Personal information
- Born: 3 January 1997 (age 29) Gqeberha, South Africa

Sport
- Sport: Field hockey
- Position: Forward
- Club: CUS Torino [it] (Italy)

Senior career
- Years: Team / Caps / Goals
- 2018-2019: University of the Witwatersrand / 18 / -
- 2022-present: CUS Torino / - / -

National team
- Years: Team / Caps / Goals
- 2016: South Africa U–21 / 5 / (4)
- 2019–: South Africa / 18 / (5)

Medal record
Africa Cup of Nations
| Gold medal – first place | 2022 Accra |  |
Junior Africa Cup
| Gold medal – first place | 2016 Windhoek |  |

= Nomnikelo Veto =

South African field hockey player

Nomnikelo Veto (born 3 January 1997) is a field hockey player from South Africa.

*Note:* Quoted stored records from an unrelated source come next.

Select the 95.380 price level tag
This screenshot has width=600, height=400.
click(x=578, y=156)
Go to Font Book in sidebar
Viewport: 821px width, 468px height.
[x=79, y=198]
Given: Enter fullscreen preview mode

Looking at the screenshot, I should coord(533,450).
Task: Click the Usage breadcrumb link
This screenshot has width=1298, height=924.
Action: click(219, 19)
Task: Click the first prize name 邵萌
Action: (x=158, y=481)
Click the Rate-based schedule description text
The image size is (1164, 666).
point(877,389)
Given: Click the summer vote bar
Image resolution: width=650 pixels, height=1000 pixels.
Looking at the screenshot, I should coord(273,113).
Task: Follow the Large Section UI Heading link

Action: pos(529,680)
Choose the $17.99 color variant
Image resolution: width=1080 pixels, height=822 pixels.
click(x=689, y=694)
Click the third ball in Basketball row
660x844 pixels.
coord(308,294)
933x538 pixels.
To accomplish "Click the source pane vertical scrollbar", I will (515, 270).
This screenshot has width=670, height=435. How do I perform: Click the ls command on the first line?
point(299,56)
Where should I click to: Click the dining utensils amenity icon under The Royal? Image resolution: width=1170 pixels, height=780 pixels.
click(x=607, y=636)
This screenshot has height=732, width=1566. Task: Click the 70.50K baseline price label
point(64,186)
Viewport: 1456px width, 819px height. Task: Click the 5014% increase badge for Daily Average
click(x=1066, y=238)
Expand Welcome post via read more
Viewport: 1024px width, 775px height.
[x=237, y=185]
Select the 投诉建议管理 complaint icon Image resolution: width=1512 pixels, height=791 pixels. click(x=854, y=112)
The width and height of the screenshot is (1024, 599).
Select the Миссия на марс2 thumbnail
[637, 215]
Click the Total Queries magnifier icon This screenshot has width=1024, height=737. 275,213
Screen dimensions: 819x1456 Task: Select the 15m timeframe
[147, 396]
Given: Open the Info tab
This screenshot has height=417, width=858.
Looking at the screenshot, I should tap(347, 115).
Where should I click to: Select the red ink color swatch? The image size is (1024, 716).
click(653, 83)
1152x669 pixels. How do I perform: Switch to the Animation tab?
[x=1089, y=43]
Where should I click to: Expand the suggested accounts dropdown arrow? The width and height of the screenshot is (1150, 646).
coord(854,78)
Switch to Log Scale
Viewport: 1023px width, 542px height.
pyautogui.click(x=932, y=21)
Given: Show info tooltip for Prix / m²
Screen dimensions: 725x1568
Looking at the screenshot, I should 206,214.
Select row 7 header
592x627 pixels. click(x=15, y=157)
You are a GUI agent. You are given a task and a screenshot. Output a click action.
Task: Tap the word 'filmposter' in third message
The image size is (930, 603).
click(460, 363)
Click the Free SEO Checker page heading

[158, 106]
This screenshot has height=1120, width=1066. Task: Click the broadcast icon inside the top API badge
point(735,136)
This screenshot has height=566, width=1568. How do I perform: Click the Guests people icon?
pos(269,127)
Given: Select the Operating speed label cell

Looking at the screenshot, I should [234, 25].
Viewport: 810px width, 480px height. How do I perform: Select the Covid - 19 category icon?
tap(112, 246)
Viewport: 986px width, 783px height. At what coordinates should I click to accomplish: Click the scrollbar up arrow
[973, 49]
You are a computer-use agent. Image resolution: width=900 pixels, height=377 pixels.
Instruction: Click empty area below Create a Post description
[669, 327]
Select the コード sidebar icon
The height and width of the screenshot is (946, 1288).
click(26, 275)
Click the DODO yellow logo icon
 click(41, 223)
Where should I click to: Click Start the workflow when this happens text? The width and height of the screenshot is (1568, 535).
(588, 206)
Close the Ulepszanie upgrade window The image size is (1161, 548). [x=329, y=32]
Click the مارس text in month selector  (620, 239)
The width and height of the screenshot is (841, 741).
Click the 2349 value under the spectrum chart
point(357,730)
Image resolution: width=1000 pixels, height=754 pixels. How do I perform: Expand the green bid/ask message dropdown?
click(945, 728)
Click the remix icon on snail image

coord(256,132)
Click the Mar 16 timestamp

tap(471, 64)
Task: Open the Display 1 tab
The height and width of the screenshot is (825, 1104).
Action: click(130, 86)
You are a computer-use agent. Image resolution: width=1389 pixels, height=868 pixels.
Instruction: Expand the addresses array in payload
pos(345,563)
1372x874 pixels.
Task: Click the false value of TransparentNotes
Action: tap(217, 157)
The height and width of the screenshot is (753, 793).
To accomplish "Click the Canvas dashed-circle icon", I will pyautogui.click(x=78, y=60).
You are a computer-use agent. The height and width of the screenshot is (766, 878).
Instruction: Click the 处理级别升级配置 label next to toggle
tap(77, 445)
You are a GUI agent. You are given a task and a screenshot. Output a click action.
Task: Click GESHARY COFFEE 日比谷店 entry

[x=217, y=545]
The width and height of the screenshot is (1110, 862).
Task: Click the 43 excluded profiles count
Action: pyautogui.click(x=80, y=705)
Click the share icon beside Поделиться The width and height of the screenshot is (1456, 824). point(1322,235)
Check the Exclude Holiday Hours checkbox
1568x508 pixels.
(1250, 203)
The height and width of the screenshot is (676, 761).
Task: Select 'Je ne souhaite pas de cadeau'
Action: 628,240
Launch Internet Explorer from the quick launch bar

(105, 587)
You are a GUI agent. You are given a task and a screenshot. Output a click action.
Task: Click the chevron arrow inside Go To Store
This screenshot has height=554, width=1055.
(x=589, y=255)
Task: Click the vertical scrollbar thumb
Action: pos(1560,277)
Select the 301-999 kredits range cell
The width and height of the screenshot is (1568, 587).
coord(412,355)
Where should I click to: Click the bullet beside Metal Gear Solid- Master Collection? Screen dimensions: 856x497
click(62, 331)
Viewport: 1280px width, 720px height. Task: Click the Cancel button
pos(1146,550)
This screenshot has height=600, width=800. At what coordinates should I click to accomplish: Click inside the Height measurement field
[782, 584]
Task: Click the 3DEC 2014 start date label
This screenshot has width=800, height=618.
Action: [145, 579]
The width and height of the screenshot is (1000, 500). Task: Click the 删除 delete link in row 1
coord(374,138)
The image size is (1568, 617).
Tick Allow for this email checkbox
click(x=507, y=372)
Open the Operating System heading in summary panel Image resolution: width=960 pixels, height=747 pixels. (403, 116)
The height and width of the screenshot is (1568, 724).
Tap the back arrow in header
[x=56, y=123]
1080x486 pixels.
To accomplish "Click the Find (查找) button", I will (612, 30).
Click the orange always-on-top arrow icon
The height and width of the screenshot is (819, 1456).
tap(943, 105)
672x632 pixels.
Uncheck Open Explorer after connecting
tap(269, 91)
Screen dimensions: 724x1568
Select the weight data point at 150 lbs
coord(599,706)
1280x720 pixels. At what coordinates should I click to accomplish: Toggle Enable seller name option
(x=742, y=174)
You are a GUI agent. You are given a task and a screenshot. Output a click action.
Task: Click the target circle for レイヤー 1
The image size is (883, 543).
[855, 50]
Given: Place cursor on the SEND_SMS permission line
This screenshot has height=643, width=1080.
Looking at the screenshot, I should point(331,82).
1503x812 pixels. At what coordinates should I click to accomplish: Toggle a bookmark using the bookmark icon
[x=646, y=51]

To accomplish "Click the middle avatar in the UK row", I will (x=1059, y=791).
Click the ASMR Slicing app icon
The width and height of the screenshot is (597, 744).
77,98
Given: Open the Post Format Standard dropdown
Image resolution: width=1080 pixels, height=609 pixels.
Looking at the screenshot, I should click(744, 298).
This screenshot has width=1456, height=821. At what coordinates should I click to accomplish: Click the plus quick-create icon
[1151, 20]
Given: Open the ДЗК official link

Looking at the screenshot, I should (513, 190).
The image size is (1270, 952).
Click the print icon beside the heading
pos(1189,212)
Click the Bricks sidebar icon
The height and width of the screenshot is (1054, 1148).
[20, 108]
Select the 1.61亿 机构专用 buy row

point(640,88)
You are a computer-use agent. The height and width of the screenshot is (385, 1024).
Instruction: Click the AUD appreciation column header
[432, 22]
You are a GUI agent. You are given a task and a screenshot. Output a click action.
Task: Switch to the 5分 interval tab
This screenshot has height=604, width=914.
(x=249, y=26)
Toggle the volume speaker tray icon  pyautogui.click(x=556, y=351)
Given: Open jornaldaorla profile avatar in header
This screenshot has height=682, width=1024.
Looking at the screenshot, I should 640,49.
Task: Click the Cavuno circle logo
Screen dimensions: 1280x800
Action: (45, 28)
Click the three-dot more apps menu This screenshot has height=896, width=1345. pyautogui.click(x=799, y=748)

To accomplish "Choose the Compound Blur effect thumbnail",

In 2020, she was an athlete at the Summer Olympics.

==Personal life==
Nomnikelo Veto was born in Gqeberha, and grew up in the neighbouring suburb of Walmer.

==Career==

=== International experience ===
In the summer of 2021, after the Summer Olympics in Tokyo, Veto went to Italy to play for Cus Torino in Italian Serie A1. She scored the first goal of the season against Butterfly Rome. She scored five other goals in the first part of the season: 3 in Serie A1 and 2 in Coppa Italia.

===Under–21===
In 2016, Veto made her debut for the South Africa U–21 team at the Junior Africa Cup in Windhoek.

===National team===
Veto made her senior international debut for South Africa in 2019, during a test series against Namibia in Randburg. She followed this up with a series of appearances throughout the year, most notably at the FIH Series Finals in Valencia.

Following her series of international appearances in 2019, Veto was named to the South Africa squad for the 2020 Summer Olympics in Tokyo. She made her Olympic debut on 24 July 2021, in the Pool A match against Ireland.